**ACTIVITY**
Answer these from the GA16DE text below:
(a) What are the engine's bore and stroke?
(b) What is the factory redline?
(c) Which models used the engine in Australia?

**TEXT**
╔══

The GA16DE is an inline-four engine made by Nissan from 1987 through 2011. It is used in models such as the Nissan Sunny (N14 and B14), Nissan Almera (N15), and the Nissan Primera (P10, injection models, P11 & P11-144) 100NX. It is similar to the GA14DE, but has a larger displacement.

The GA16DE is a robust, reliable engine with a displacement of 1596 cc. It has a 76 mm bore and 88 mm stroke with 9.5:1 compression ratio.

== History ==
In North America it was used in the 1991-1999 Sentra, and NX models. Later-model GA16DE (95-99) engines had more aggressive cams, straighter intake ports and performed slightly better. The factory redline is set to 6900 rpm, with aftermarket tuning increasing it to 7300 rpm. Despite its economical design, GA16DE-powered cars were somewhat popular in tuning circles, due to a smooth powerband and good response to bolt-on modifications.

In the UK it was featured in the first 3 incarnations of the Nissan Primera featuring good fuel economy and, despite its low displacement, decent performance thanks to its twin cams and 16-valve configuration. Power (based on the 96-99 1.6 primera) is 98 bhp @ 6000 rpm.

In Australia it was used in the Nissan Pulsar N14 and N15.

A GA16DE was released with the NVCS (Nissan Variable Cam [timing] System) solenoid. It carries the plastic rocker black valve cover with a different throttle body design which produced 115 hp @ 6400 rpm and 110 lbft @ 4400 rpm. The solenoid "opens" completely at 4,000 rpm.

╚══

**ENTRIES PROVIDED**
╔══

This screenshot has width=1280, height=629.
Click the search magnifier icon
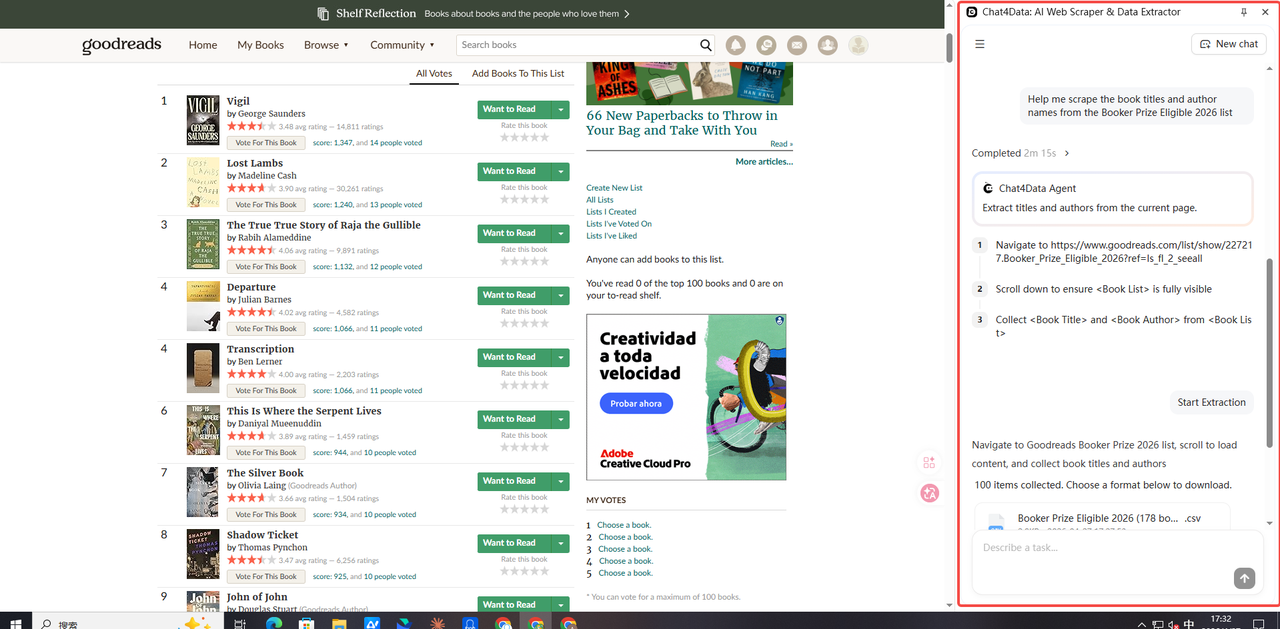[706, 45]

╚══
╔══

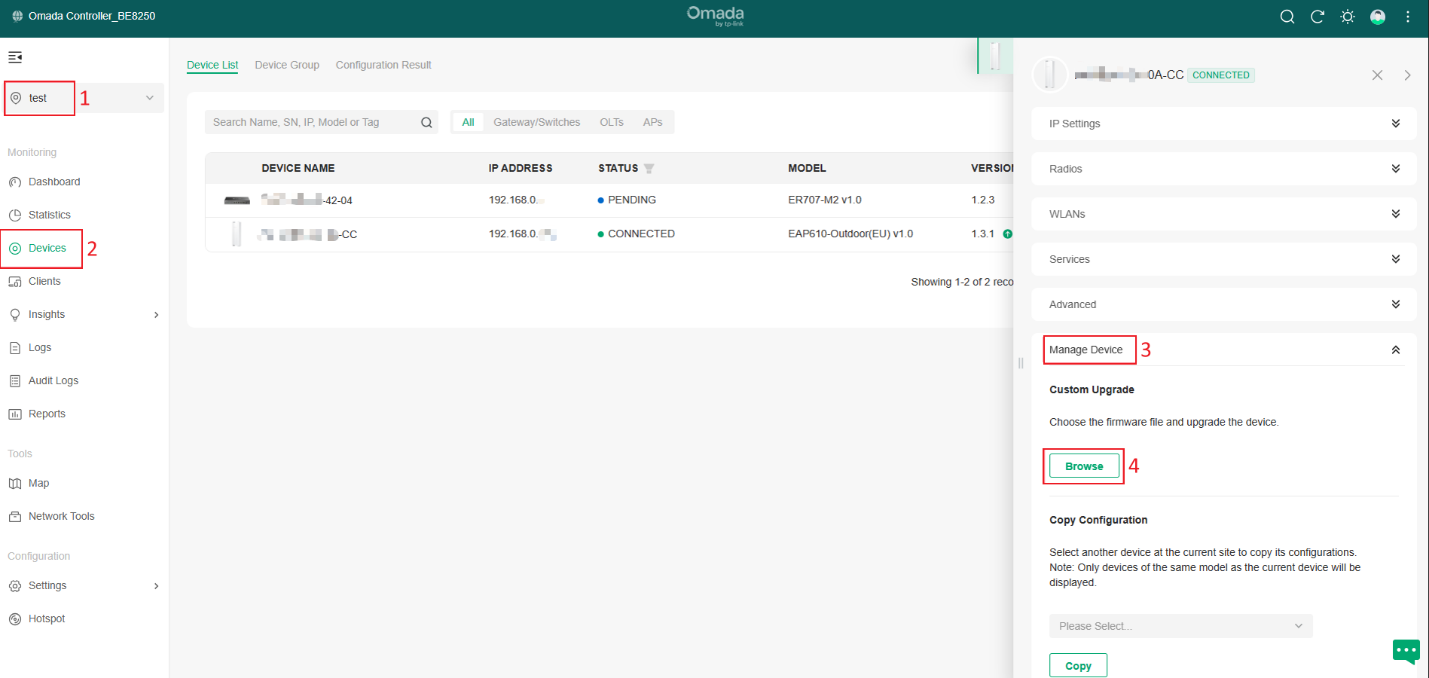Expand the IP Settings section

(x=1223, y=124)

╚══

**EXPECTED ANSWER**
(a) 76 mm bore and 88 mm stroke
(b) 6900 rpm
(c) The Nissan Pulsar N14 and N15